The J&J Global Fulfilment Q4 Advantage
Q4 is where fulfilment operations either shine or crumble. Many providers buckle under the pressure of surging order volumes, but we’ve engineered our entire infrastructure to thrive in the face of these make-or-break months:
- 99.9% pick and pack accuracy that doesn’t budge under pressure
- 98% same-day dispatch rates when everyone else is making excuses
- Intelligent inventory management and demand forecasting that identifies issues ahead of impact
- Fully managed returns processing that scales with the Q4 chaos
With 15 years of fulfilment experience under our belts and counting, we know exactly where operations break down – and more importantly, how to bulletproof yours against each mistake we’ve listed here, as well as many others.
Ready to unlock peak season’s full potential for your business? Let’s explore how J&J Global Fulfilment can supercharge your Q4 results.

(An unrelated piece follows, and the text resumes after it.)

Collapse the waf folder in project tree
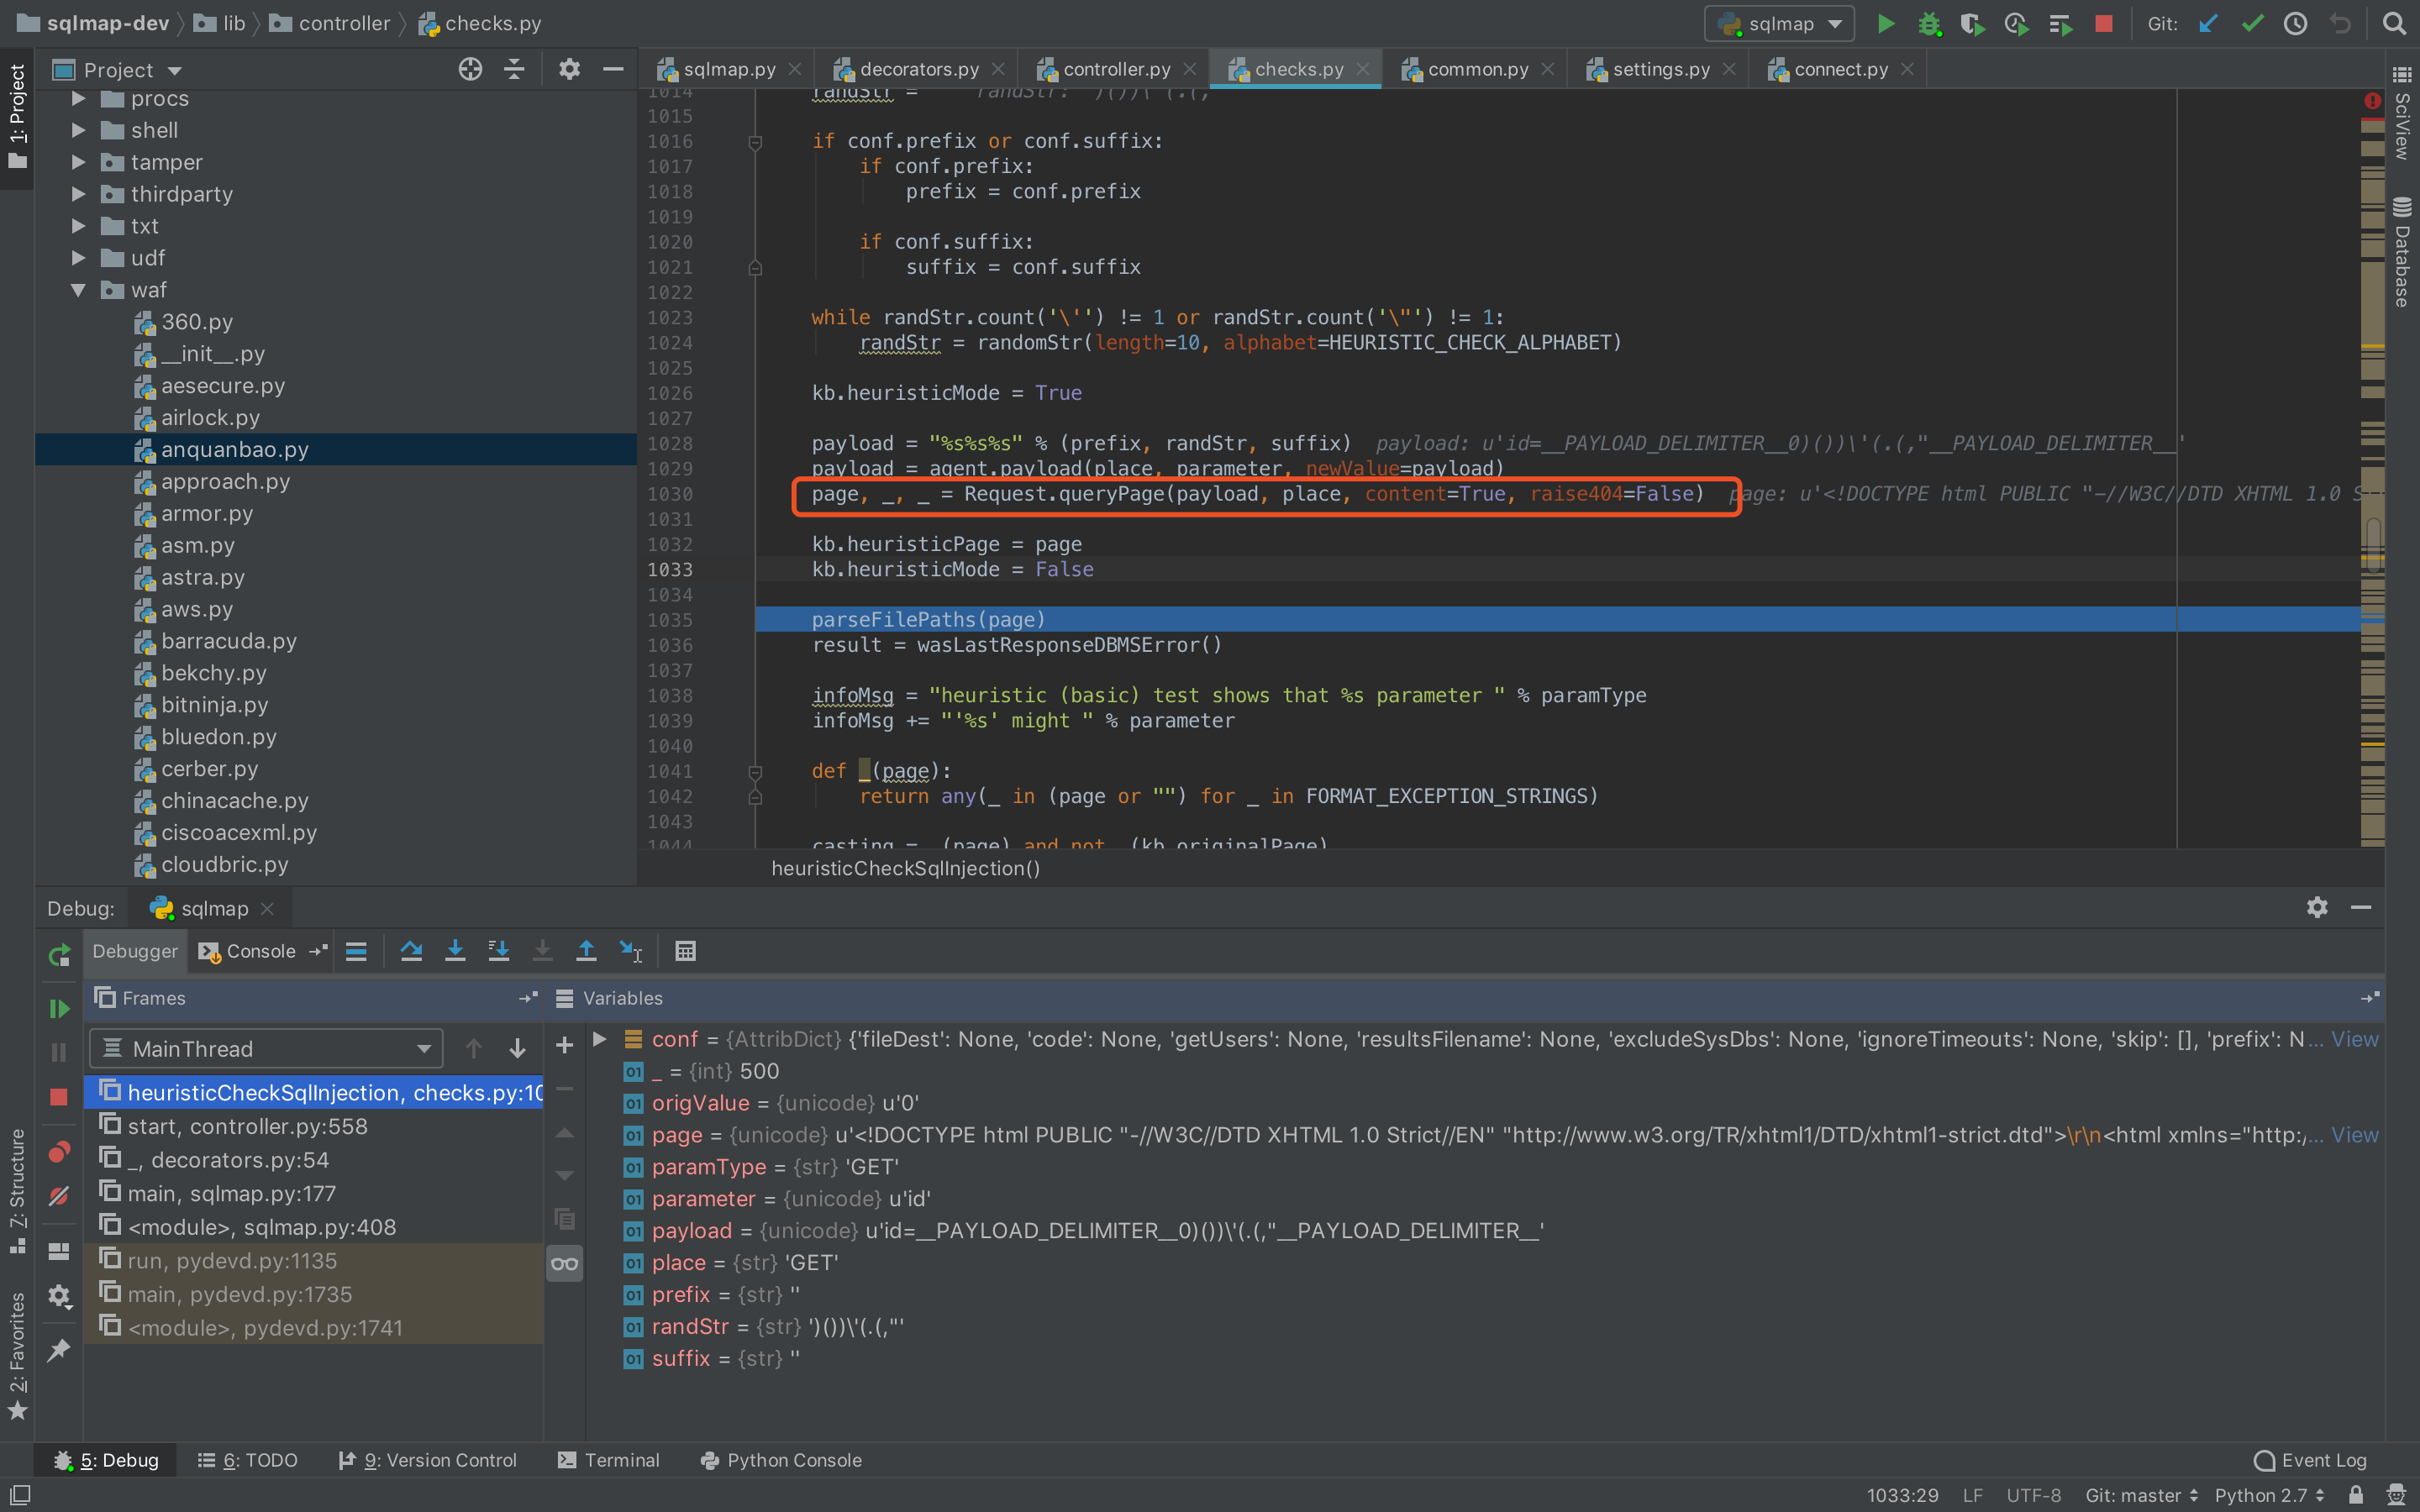 (x=78, y=290)
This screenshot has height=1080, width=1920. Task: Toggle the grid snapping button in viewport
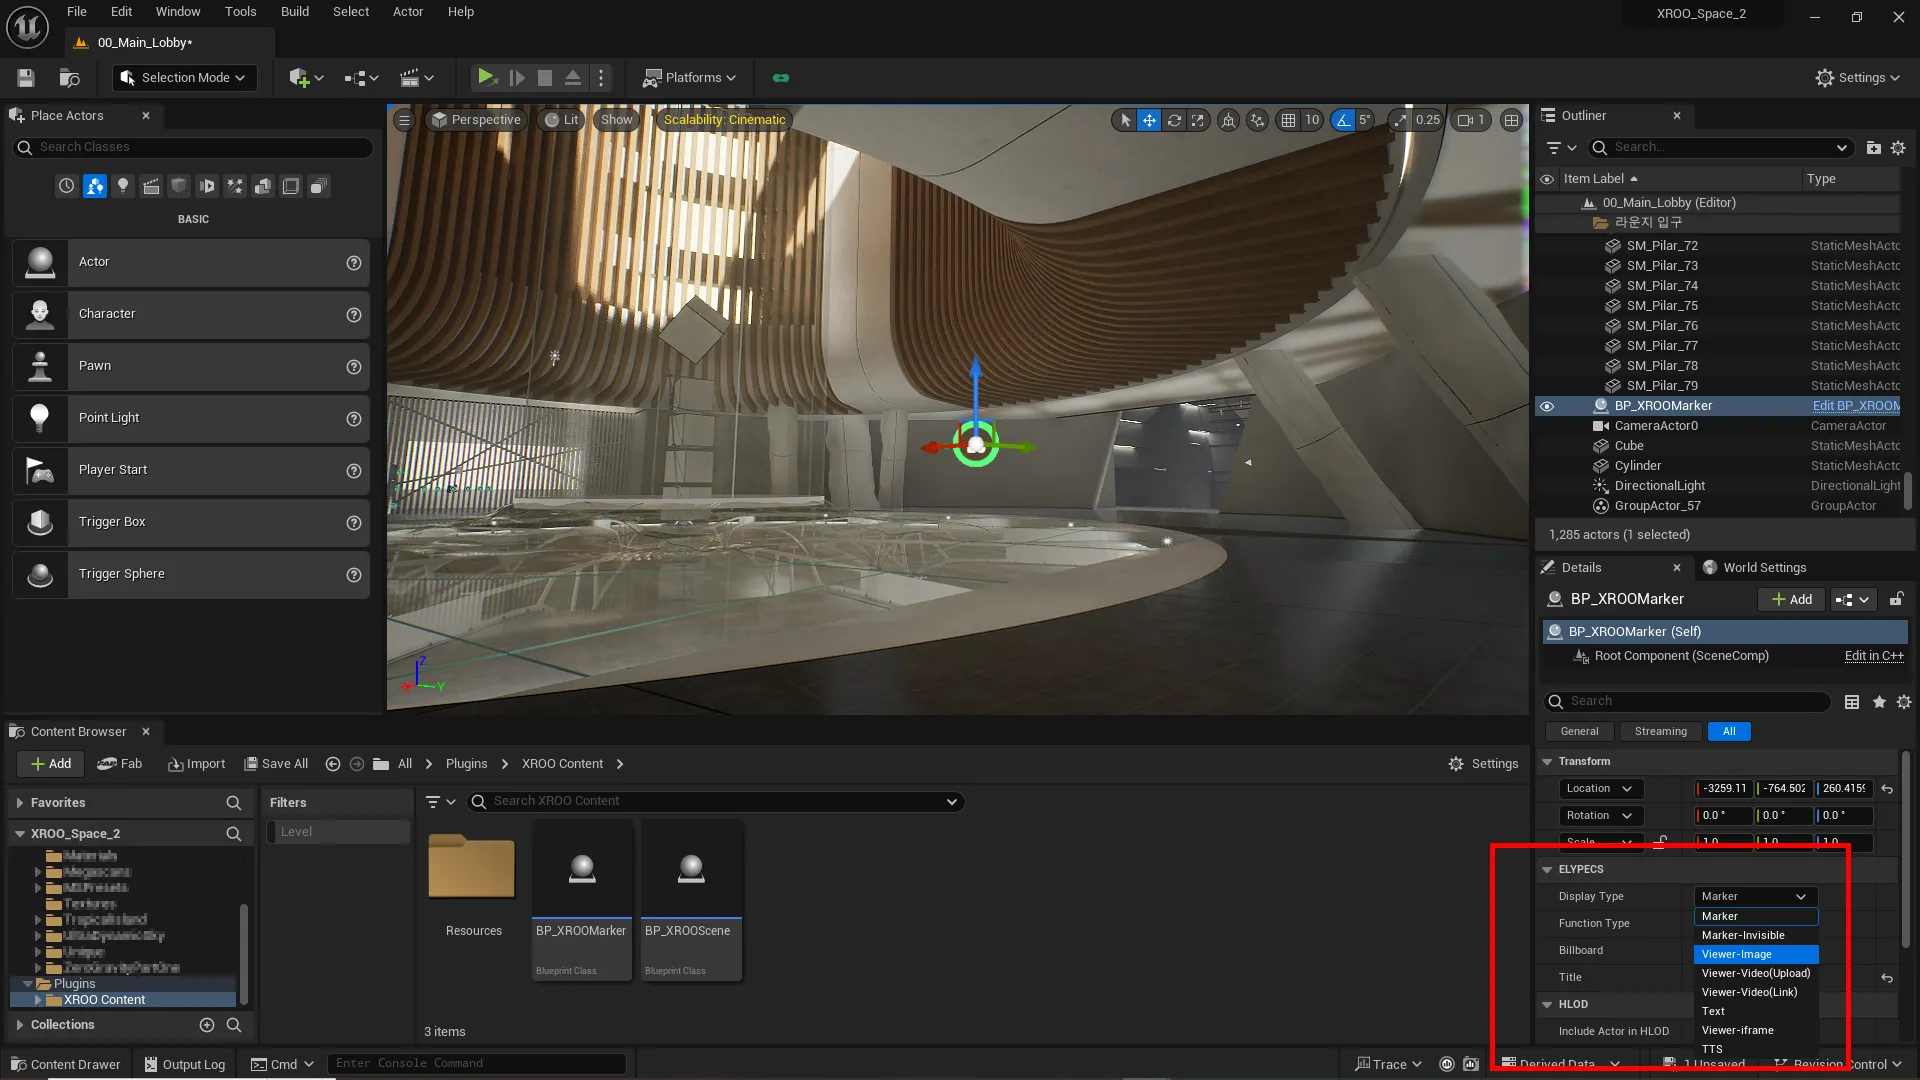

FAQs About Peak Season Fulfilment
Q: How early should I start preparing for peak season challenges?
A: Serious preparation should begin in early September at the latest. By October, you will be working with the systems and partnerships you’ve already established. Major operational changes become riskier once peak season kicks off in earnest.
Q: What’s the most common mistake that damages brands during peak season?
A: While it’s hard to nail down a singular answer, poor communication during delays is a big one. Even veteran retailers experience delays during peak season, but brands that communicate proactively maintain customer trust, while those that don’t often lose customers permanently.
Q: Can a 3PL help avoid these peak season mistakes?
A: Professional 3PLs are specifically designed to handle peak season pressures. They have established systems, multiple carrier relationships, and proven processes that prevent these common mistakes. The key is partnering with a provider who has demonstrated peak season excellence, and not just adequate year-round performance.
Q: How do I know if my current fulfilment setup can handle peak season?
A: Stress test your systems before November. Process test orders at three times your normal volume, simulate return workflows, and verify that your communication systems work under pressure. If you discover problems during testing, you have time to fix them. If you wait until Black Friday, it’s too late.